## WHAT IS NEEDED
Rewrite all the rows with "screenshot" changed to "image" and nothing else altered. Leave the pictures out of your copy.

──────── ENTRIES SHOWN ────────

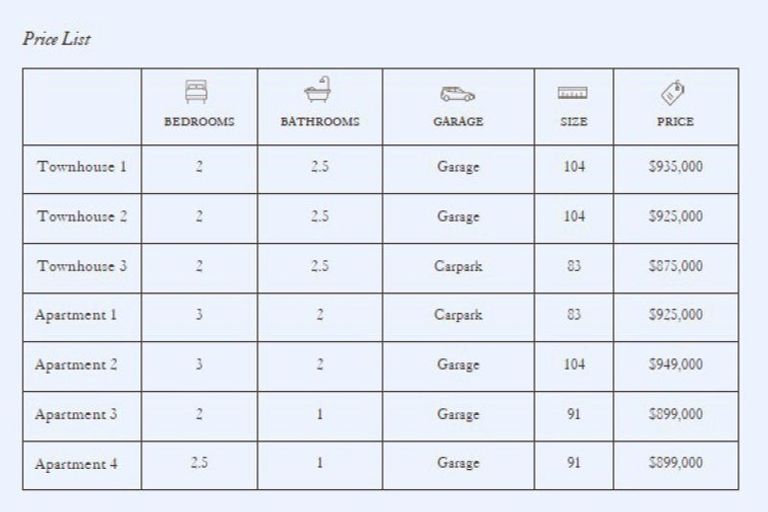Click the Price List heading
Image resolution: width=768 pixels, height=512 pixels.
click(56, 40)
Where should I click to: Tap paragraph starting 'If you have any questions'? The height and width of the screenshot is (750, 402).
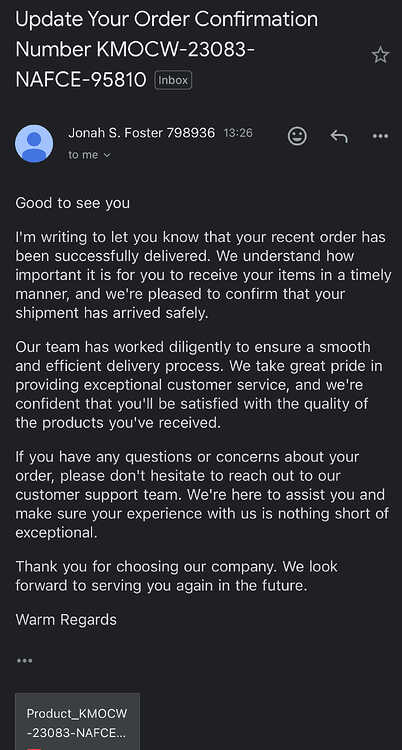[202, 495]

────────

## OUTPUT BELOW
Click the Price List heading
Image resolution: width=768 pixels, height=512 pixels.
click(56, 40)
Where should I click to: Tap paragraph starting 'If you have any questions'? The height and width of the image is (750, 402).
[202, 495]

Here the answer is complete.